Depois de 3 dias sofrendo pelo desfecho da separação, resolveu sair de casa e dar uma volta pelo centro. Sentia falta das pessoas, agora de maneira ainda mais forte do que quando estava enfurnado no relacionamento. Mesmo sem conversar com ninguém, a multidão indo e voltando dava uma sensação de cumplicidade. Fazia bem. Perto da Praça da Estação, enquanto esperava o sinal abrir para os pedestres, uma moça que passava perguntou as horas. Ele, meio que em transe, levou um susto e respondeu que estava sem relógio nem celular. Por um instante, pensou no que significava esse desapego. Começou a atravessar a rua, absorto. Sabia que há alguns dias não se importava com o tempo e quis viver assim para sempre. Quando olhou para frente, viu o relógio da estação imenso no alto do prédio. Ainda tentou encontrar a moça pra dizer as horas, mas ela já havia sumido pelos labirintos de gente na calçada.

7 de nov. de 2008

Sociologia de boteco

Quem não ri da piada é que é sem graça.

3 de nov. de 2008

Prelúdio

Nos dias das primeiras chuvas vem aquele cheiro inconfundível de asfalto quase molhado. Quase, porque antes de cair a primeira gota, o cheiro toma conta.

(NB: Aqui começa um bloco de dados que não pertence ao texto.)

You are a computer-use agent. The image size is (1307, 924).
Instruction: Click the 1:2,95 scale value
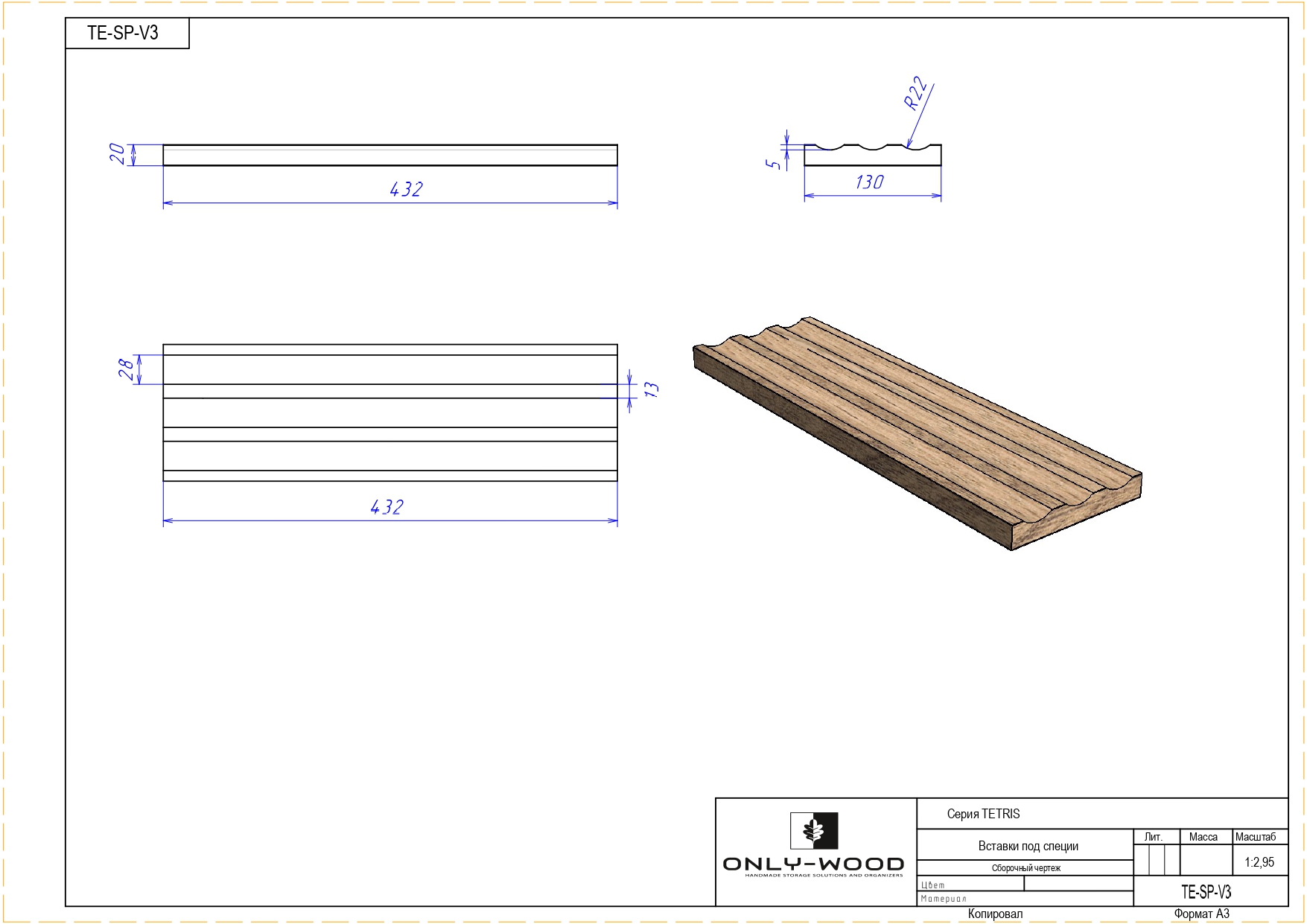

Um prelúdio urbano de água.

Nesses dias, volta a fazer diferença a relação das pessoas com o ambiente, que normalmente se restringe a uma roupa de frio de vez em quando. No dia da chuva, a água fica importante. Gente sai correndo, espera debaixo, calcula a hora, pula a poça. Um labirinto de gotas e espelhos.

A chuva surpresa costuma deixar felizes só os neuróticos de guarda-chuva. Ela deixa apreensivos os nerds de roupa limpa e desespera as mulheres com chapa.

O perigo de molhar é demais para a alma seca de quem vai e vem pela cidade.